EXERCISE REQUIREMENTS: Repeat exactly the lines below that lie between the line with "High School Sports (278, 2397)" and the line with "Advertise (701, 2490)", counting both of those lines as part of the answer.

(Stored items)
● ● ● ● ● ● ●

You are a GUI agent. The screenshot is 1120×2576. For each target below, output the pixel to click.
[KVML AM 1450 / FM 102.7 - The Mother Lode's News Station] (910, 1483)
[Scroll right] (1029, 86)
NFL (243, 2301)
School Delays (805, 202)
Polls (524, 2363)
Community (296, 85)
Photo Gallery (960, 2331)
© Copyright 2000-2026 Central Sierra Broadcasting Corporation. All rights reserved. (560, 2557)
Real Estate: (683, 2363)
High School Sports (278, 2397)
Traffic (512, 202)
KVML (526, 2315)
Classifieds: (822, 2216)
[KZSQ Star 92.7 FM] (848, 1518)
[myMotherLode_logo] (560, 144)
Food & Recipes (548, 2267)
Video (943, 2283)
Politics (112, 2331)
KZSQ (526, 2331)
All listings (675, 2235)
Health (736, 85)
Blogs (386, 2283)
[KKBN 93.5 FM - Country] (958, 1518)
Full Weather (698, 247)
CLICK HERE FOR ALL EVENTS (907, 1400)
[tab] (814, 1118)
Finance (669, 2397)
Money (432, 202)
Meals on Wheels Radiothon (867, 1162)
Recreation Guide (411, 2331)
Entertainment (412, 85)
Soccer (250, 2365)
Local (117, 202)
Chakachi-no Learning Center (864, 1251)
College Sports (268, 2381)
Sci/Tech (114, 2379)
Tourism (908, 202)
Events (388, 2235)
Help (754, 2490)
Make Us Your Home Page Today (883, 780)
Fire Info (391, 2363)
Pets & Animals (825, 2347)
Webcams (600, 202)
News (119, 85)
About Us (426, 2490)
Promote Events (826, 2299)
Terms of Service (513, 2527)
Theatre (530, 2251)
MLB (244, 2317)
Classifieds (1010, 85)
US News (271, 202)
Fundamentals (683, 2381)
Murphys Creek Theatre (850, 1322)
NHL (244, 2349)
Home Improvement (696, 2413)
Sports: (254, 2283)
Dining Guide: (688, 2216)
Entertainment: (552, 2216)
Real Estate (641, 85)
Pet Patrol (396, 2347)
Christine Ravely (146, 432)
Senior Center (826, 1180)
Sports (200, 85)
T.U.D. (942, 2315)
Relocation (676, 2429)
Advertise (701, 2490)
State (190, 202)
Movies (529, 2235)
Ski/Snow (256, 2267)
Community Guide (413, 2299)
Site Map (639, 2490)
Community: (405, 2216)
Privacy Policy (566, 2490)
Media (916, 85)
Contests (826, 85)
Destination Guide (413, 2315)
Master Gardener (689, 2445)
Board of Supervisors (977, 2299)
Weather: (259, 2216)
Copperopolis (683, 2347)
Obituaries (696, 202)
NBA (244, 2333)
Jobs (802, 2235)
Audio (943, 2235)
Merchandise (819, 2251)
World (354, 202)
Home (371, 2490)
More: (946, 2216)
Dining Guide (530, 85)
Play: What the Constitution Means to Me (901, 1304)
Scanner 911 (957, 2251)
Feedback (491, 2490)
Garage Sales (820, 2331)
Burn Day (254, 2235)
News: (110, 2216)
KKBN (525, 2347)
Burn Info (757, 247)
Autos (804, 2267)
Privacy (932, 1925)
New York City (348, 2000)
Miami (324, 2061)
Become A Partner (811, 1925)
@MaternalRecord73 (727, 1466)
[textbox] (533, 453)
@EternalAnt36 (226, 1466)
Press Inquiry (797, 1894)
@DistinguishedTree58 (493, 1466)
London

● ● ● ● ● ● ●

RESPONSE TO THIS TASK:
High School Sports (278, 2397)
Traffic (512, 202)
KVML (526, 2315)
Classifieds: (822, 2216)
[KZSQ Star 92.7 FM] (848, 1518)
[myMotherLode_logo] (560, 144)
Food & Recipes (548, 2267)
Video (943, 2283)
Politics (112, 2331)
KZSQ (526, 2331)
All listings (675, 2235)
Health (736, 85)
Blogs (386, 2283)
[KKBN 93.5 FM - Country] (958, 1518)
Full Weather (698, 247)
CLICK HERE FOR ALL EVENTS (907, 1400)
[tab] (814, 1118)
Finance (669, 2397)
Money (432, 202)
Meals on Wheels Radiothon (867, 1162)
Recreation Guide (411, 2331)
Entertainment (412, 85)
Soccer (250, 2365)
Local (117, 202)
Chakachi-no Learning Center (864, 1251)
College Sports (268, 2381)
Sci/Tech (114, 2379)
Tourism (908, 202)
Events (388, 2235)
Help (754, 2490)
Make Us Your Home Page Today (883, 780)
Fire Info (391, 2363)
Pets & Animals (825, 2347)
Webcams (600, 202)
News (119, 85)
About Us (426, 2490)
Promote Events (826, 2299)
Terms of Service (513, 2527)
Theatre (530, 2251)
MLB (244, 2317)
Classifieds (1010, 85)
US News (271, 202)
Fundamentals (683, 2381)
Murphys Creek Theatre (850, 1322)
NHL (244, 2349)
Home Improvement (696, 2413)
Sports: (254, 2283)
Dining Guide: (688, 2216)
Entertainment: (552, 2216)
Real Estate (641, 85)
Pet Patrol (396, 2347)
Christine Ravely (146, 432)
Senior Center (826, 1180)
Sports (200, 85)
T.U.D. (942, 2315)
Relocation (676, 2429)
Advertise (701, 2490)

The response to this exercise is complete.